Les dépenses fiscales sont évidemment une question clé dont notre Commission devra s’occuper. Elle y sera considérablement aidée par l’INSEE, qui publiera en septembre son nouveau calcul du niveau de dépenses publiques de notre pays, intégrant une grande partie des dépenses fiscales, à savoir toutes celles qui correspondent à des crédits d’impôt. Cela ne doit pas nous dispenser d’analyser les conséquences de ce nouveau calcul et de réfléchir à l’efficacité des décisions prises en la matière.

M. le président Gilles Carrez. Vous avez raison, madame Berger : je vais retirer mon amendement et le redéposer au titre de l’article 88, car il s’agit d’un amendement d’appel en vue de la loi de finances pour 2015.

Mme la rapporteure générale. Effectivement, ce sujet relève de la loi de finances initiale. Dans ce cadre, nous devrons débattre de l’ensemble des dépenses fiscales, à la lumière de leur requalification par l’INSEE.

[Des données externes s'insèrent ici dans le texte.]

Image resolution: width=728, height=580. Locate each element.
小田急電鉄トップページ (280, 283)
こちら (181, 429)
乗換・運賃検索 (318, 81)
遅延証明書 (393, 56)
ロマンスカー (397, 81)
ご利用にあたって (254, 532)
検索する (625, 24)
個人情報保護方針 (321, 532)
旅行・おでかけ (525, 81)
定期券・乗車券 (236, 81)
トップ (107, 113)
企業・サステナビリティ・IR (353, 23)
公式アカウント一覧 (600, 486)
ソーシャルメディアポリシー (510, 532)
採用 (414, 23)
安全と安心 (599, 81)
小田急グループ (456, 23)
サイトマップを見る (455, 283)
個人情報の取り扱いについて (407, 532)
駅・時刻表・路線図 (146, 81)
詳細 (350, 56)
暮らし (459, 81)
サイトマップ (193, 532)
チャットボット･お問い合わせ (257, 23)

M. Olivier Carré. C’est notamment l’annonce de ces nouvelles normes qui m’a conduit à suggérer au président la création d’une mission. En effet, avant d’être considéré du point de vue strictement technique, le mode de calcul devrait faire l’objet d’une approche politique, grâce à un dialogue avec l’INSEE, nécessairement transpartisan – car nous sommes collectivement responsables des dépenses décidées dans le passé. Cela nous permettra de savoir de quoi nous parlons au cours des débats à venir. Il en va de 2 à 4 % du PIB selon le positionnement du curseur qu’arrêteront l’INSEE et Eurostat. Il importe donc que notre information ne dépende pas de notes de Bercy plus ou moins bien expliquées et qui nous parviennent du jour au lendemain.

M. Marc Goua. Il faut réduire les dépenses fiscales, certes. Mais, dans le domaine du mécénat, notre pays accuse un retard colossal, notamment en matière de création artistique. Le modeste élu de province que je suis peut vous assurer que l’animation culturelle y doit beaucoup au mécénat d’entreprise. Si la réduction d’impôt est fortement limitée, ce sont les collectivités qui prendront le relais, ce qui n’est guère satisfaisant.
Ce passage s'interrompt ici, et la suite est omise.